# [Stored items]
- - -
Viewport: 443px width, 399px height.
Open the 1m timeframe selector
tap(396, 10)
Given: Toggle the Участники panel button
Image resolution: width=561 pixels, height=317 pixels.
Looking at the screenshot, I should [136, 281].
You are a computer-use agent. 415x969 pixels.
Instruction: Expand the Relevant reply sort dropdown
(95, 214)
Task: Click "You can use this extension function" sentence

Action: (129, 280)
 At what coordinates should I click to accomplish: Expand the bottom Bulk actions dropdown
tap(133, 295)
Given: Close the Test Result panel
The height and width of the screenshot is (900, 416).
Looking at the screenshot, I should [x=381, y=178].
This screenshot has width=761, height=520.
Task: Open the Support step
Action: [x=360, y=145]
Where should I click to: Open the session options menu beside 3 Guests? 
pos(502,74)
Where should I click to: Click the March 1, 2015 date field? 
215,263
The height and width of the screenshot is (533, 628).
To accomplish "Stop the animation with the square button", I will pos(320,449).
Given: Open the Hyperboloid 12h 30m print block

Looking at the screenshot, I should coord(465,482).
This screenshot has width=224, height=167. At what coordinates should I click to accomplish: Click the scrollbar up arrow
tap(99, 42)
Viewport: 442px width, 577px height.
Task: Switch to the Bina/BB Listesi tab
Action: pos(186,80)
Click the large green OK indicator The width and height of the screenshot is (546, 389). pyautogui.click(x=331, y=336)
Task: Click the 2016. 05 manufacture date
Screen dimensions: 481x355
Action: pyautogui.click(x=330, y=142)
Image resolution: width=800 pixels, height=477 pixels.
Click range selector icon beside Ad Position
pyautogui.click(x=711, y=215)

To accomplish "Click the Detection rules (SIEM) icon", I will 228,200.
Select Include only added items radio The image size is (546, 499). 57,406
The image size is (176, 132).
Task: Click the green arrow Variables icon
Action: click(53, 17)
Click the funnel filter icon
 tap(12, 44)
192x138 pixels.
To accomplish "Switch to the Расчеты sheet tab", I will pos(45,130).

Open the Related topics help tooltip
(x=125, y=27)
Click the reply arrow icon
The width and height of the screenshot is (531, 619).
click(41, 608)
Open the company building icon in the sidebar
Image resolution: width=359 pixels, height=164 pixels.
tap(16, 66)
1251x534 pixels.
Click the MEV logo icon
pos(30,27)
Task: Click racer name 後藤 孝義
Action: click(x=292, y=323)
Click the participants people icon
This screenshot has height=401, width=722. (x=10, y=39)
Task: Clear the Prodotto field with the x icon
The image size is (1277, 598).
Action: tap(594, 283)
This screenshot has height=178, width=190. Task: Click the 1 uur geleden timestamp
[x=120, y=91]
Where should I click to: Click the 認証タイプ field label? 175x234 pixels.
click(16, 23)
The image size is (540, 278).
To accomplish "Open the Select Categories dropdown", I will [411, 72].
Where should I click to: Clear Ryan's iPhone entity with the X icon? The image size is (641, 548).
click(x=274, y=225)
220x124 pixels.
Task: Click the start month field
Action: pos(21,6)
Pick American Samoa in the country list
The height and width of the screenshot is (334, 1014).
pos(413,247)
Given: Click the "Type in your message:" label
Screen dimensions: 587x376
- - -
# [Problem to work on]
For the data above, state only how many lines include the word "button".

# [Solution to this task]
2